── LISTED RECORDS ──
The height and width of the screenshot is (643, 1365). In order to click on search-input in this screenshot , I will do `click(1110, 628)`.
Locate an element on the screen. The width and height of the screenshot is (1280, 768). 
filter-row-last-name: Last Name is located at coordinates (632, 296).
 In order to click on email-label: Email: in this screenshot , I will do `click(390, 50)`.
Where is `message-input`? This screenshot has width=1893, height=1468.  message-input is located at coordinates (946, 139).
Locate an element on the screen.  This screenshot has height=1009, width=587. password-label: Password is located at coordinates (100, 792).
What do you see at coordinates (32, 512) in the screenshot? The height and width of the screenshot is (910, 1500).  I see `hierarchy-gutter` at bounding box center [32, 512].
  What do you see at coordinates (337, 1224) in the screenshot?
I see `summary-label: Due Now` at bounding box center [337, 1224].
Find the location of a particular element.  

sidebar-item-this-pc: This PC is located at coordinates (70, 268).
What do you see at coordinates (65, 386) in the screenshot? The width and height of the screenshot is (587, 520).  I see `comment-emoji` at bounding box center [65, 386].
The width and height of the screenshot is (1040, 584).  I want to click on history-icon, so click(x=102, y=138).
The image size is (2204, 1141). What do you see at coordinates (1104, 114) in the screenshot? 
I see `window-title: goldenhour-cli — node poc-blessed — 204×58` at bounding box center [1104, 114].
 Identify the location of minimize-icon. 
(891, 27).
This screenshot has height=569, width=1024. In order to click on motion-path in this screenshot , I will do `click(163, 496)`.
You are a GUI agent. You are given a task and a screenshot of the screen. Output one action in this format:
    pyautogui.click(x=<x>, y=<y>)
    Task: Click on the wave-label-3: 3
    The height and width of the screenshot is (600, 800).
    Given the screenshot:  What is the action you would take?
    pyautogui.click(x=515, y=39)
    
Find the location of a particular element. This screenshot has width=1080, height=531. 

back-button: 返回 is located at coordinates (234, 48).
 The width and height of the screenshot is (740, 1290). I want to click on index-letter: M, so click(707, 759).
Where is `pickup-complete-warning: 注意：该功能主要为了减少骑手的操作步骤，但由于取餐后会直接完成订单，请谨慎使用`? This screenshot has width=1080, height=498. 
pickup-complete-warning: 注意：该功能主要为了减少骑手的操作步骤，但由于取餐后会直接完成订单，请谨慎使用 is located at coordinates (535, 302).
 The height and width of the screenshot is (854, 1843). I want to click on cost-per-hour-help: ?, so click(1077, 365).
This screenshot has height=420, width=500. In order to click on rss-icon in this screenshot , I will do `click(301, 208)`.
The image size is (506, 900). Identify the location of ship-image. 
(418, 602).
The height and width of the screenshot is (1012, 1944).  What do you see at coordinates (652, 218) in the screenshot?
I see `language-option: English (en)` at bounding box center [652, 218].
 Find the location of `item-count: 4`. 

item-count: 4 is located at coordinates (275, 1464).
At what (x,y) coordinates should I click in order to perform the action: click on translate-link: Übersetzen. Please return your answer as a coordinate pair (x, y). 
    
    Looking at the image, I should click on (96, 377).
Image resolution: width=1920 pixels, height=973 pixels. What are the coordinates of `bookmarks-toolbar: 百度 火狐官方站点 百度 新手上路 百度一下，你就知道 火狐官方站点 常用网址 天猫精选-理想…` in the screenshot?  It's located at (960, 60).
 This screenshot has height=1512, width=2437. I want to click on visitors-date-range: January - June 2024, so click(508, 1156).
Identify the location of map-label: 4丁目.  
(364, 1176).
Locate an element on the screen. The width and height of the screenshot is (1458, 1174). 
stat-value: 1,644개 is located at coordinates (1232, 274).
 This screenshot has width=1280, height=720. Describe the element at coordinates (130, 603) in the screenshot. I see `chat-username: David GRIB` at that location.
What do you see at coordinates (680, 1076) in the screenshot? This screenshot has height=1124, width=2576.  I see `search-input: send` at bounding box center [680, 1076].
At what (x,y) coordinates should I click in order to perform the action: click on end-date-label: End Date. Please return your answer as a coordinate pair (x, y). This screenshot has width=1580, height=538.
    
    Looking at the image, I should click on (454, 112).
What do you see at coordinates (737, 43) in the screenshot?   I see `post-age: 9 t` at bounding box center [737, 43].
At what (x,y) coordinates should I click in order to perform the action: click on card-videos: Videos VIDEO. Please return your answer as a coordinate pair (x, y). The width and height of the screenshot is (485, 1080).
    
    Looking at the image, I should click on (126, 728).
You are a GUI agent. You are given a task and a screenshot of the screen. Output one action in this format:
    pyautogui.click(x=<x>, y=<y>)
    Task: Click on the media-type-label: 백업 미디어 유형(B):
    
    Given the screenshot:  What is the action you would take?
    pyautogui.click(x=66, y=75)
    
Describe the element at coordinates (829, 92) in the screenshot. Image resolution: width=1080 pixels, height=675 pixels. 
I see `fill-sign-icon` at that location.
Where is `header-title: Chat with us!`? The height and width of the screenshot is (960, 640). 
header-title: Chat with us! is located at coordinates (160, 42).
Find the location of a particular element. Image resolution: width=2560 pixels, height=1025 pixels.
───
YOUR ASSIGNMENT: Can you write out all the material above again, swapping every "Find the location of a particular element" for "Locate the named element" and changing nothing else?

PROBLEM SOLUTION:
The height and width of the screenshot is (643, 1365). In order to click on search-input in this screenshot , I will do `click(1110, 628)`.
Locate an element on the screen. The width and height of the screenshot is (1280, 768). 
filter-row-last-name: Last Name is located at coordinates (632, 296).
 In order to click on email-label: Email: in this screenshot , I will do `click(390, 50)`.
Where is `message-input`? This screenshot has width=1893, height=1468.  message-input is located at coordinates (946, 139).
Locate an element on the screen.  This screenshot has height=1009, width=587. password-label: Password is located at coordinates (100, 792).
What do you see at coordinates (32, 512) in the screenshot? The height and width of the screenshot is (910, 1500).  I see `hierarchy-gutter` at bounding box center [32, 512].
  What do you see at coordinates (337, 1224) in the screenshot?
I see `summary-label: Due Now` at bounding box center [337, 1224].
Locate the named element.  

sidebar-item-this-pc: This PC is located at coordinates (70, 268).
What do you see at coordinates (65, 386) in the screenshot? The width and height of the screenshot is (587, 520).  I see `comment-emoji` at bounding box center [65, 386].
The width and height of the screenshot is (1040, 584).  I want to click on history-icon, so click(x=102, y=138).
The image size is (2204, 1141). What do you see at coordinates (1104, 114) in the screenshot? 
I see `window-title: goldenhour-cli — node poc-blessed — 204×58` at bounding box center [1104, 114].
 Identify the location of minimize-icon. 
(891, 27).
This screenshot has height=569, width=1024. In order to click on motion-path in this screenshot , I will do `click(163, 496)`.
You are a GUI agent. You are given a task and a screenshot of the screen. Output one action in this format:
    pyautogui.click(x=<x>, y=<y>)
    Task: Click on the wave-label-3: 3
    The height and width of the screenshot is (600, 800).
    Given the screenshot:  What is the action you would take?
    pyautogui.click(x=515, y=39)
    
Locate the named element. This screenshot has width=1080, height=531. 

back-button: 返回 is located at coordinates (234, 48).
 The width and height of the screenshot is (740, 1290). I want to click on index-letter: M, so click(707, 759).
Where is `pickup-complete-warning: 注意：该功能主要为了减少骑手的操作步骤，但由于取餐后会直接完成订单，请谨慎使用`? This screenshot has width=1080, height=498. 
pickup-complete-warning: 注意：该功能主要为了减少骑手的操作步骤，但由于取餐后会直接完成订单，请谨慎使用 is located at coordinates (535, 302).
 The height and width of the screenshot is (854, 1843). I want to click on cost-per-hour-help: ?, so click(1077, 365).
This screenshot has height=420, width=500. In order to click on rss-icon in this screenshot , I will do `click(301, 208)`.
The image size is (506, 900). Identify the location of ship-image. 
(418, 602).
The height and width of the screenshot is (1012, 1944).  What do you see at coordinates (652, 218) in the screenshot?
I see `language-option: English (en)` at bounding box center [652, 218].
 Find the location of `item-count: 4`. 

item-count: 4 is located at coordinates (275, 1464).
At what (x,y) coordinates should I click in order to perform the action: click on translate-link: Übersetzen. Please return your answer as a coordinate pair (x, y). 
    
    Looking at the image, I should click on (96, 377).
Image resolution: width=1920 pixels, height=973 pixels. What are the coordinates of `bookmarks-toolbar: 百度 火狐官方站点 百度 新手上路 百度一下，你就知道 火狐官方站点 常用网址 天猫精选-理想…` in the screenshot?  It's located at (960, 60).
 This screenshot has height=1512, width=2437. I want to click on visitors-date-range: January - June 2024, so click(508, 1156).
Identify the location of map-label: 4丁目.  
(364, 1176).
Locate an element on the screen. The width and height of the screenshot is (1458, 1174). 
stat-value: 1,644개 is located at coordinates (1232, 274).
 This screenshot has width=1280, height=720. Describe the element at coordinates (130, 603) in the screenshot. I see `chat-username: David GRIB` at that location.
What do you see at coordinates (680, 1076) in the screenshot? This screenshot has height=1124, width=2576.  I see `search-input: send` at bounding box center [680, 1076].
At what (x,y) coordinates should I click in order to perform the action: click on end-date-label: End Date. Please return your answer as a coordinate pair (x, y). This screenshot has width=1580, height=538.
    
    Looking at the image, I should click on (454, 112).
What do you see at coordinates (737, 43) in the screenshot?   I see `post-age: 9 t` at bounding box center [737, 43].
At what (x,y) coordinates should I click in order to perform the action: click on card-videos: Videos VIDEO. Please return your answer as a coordinate pair (x, y). The width and height of the screenshot is (485, 1080).
    
    Looking at the image, I should click on (126, 728).
You are a GUI agent. You are given a task and a screenshot of the screen. Output one action in this format:
    pyautogui.click(x=<x>, y=<y>)
    Task: Click on the media-type-label: 백업 미디어 유형(B):
    
    Given the screenshot:  What is the action you would take?
    pyautogui.click(x=66, y=75)
    
Describe the element at coordinates (829, 92) in the screenshot. Image resolution: width=1080 pixels, height=675 pixels. 
I see `fill-sign-icon` at that location.
Where is `header-title: Chat with us!`? The height and width of the screenshot is (960, 640). 
header-title: Chat with us! is located at coordinates (160, 42).
Locate the named element. Image resolution: width=2560 pixels, height=1025 pixels.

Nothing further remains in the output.